My point was not about whether or not GoFundMe has the right to choose to politicize economic services. They do, obviously - just as consumers have the right to boycott. The real threat here is when government pressures Big Tech to suppress certain views (coincidentally they happen to run counter to their own narratives).
So I was really addressing the broader picture - which is not "bullshit." It's actually happening, as Taibbi's extensive reporting on these matters reveals. If you take the time to get into the weeds by reading or listening to these reports, the interplay between these powerful entities is fascinating, nuanced, even sometimes nonsensical, though the overall trend is towards centralizing control.
This is not about Elon Musk's motives or what one thinks of the Gray Zone. Nor is it about content moderation - which of course is necessary, the law being a good starting point as to when some "speech" should, and often is, deleted.
This is about a labyrinth alliance of government agencies, NGOs and political elites — working in concert with Big Tech — to suppress views that run counter to the accepted "groupthink" on a host of issues.
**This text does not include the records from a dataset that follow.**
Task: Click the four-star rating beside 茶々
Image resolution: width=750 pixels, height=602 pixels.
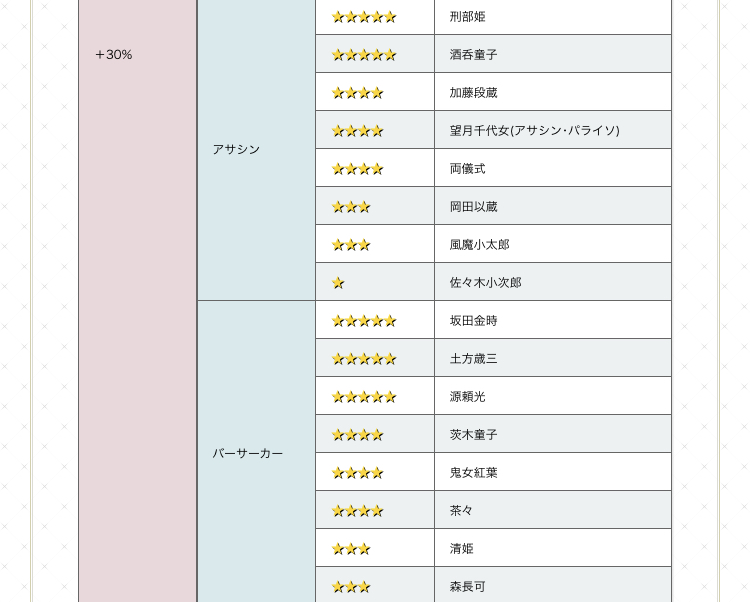Action: click(x=357, y=511)
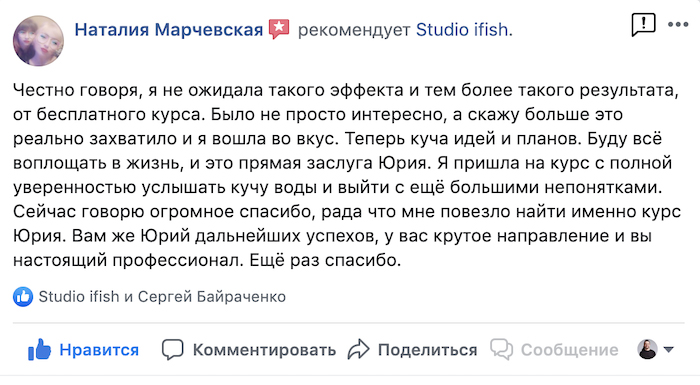Click the speech bubble icon beside Комментировать

point(172,350)
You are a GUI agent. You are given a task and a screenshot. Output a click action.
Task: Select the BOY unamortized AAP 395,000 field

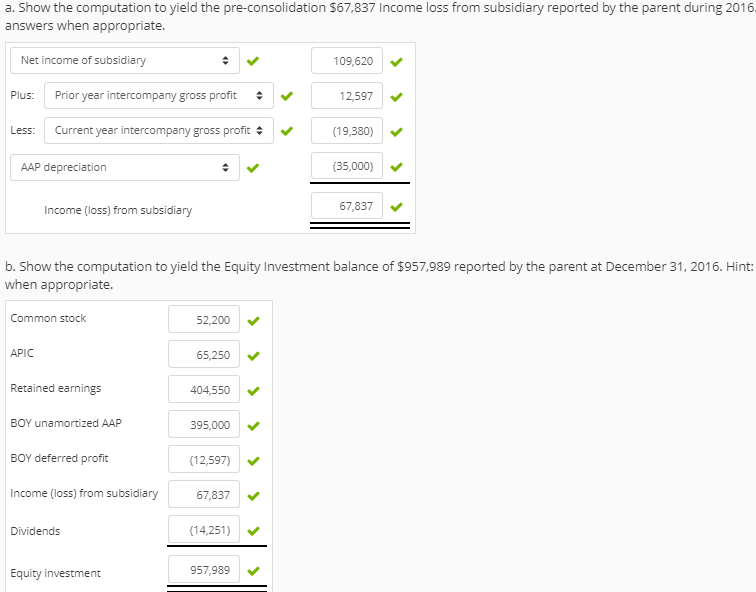[204, 424]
It's an insidious trend across the West. For instance, as British writer Ricky of Councilestatemedia wrote recently: "Anti-imperialist website Mint Press News has had its TikTok account deleted without warning or explanation. This comes after it had previously between de-platformed from PayPal and had its money withheld, with apparent involvement from the US and British governments." In other words, a censorship industrial complex.
Anyone who cares about ensuring a free marketplace of ideas should be alarmed at this state of affairs. Some care. Some do not. Many have understandably retreated into their own cocoons, which was my other point.